Collected data
################
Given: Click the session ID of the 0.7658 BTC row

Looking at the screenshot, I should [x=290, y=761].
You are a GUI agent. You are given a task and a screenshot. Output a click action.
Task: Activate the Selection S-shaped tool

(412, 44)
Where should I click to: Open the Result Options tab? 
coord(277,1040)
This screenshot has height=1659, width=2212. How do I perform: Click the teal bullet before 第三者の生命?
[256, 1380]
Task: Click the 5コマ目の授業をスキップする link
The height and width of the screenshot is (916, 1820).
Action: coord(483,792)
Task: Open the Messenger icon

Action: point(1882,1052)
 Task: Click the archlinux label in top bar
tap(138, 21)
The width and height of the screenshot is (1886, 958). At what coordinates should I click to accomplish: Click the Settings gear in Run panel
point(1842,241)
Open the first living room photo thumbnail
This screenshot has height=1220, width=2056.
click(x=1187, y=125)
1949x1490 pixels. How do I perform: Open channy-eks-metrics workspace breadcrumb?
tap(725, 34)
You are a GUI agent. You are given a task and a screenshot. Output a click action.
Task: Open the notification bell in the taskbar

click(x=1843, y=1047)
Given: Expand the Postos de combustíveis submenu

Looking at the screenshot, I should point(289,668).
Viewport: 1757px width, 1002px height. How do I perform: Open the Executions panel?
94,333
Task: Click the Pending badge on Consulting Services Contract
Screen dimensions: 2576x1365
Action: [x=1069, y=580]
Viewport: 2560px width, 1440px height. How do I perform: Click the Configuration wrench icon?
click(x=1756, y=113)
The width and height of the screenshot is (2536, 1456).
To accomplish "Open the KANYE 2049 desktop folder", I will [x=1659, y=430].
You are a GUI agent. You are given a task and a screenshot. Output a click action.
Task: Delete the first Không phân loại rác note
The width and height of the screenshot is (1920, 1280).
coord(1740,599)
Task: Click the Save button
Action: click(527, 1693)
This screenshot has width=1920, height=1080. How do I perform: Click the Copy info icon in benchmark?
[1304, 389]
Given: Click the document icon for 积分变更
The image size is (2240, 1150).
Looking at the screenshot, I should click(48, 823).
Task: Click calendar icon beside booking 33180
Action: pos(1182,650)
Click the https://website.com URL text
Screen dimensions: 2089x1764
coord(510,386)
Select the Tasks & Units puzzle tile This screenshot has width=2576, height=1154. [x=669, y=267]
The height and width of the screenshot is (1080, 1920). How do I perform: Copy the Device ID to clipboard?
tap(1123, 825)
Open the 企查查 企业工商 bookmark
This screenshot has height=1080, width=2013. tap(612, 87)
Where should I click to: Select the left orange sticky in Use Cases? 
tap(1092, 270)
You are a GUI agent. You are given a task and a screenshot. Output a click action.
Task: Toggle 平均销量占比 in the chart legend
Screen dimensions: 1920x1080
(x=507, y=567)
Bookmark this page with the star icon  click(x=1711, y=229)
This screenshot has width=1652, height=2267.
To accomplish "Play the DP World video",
################
§ **PROBLEM TO WORK ON**:
Your answer should be the lines above from the one containing "The height and width of the screenshot is (916, 1820)." through the one containing "Open the first living room photo thumbnail", copied exactly and with both ends kept.

§ **SOLUTION TO THIS TASK**:
The height and width of the screenshot is (916, 1820).
Action: coord(483,792)
Task: Open the Messenger icon

Action: point(1882,1052)
 Task: Click the archlinux label in top bar
tap(138, 21)
The width and height of the screenshot is (1886, 958). At what coordinates should I click to accomplish: Click the Settings gear in Run panel
point(1842,241)
Open the first living room photo thumbnail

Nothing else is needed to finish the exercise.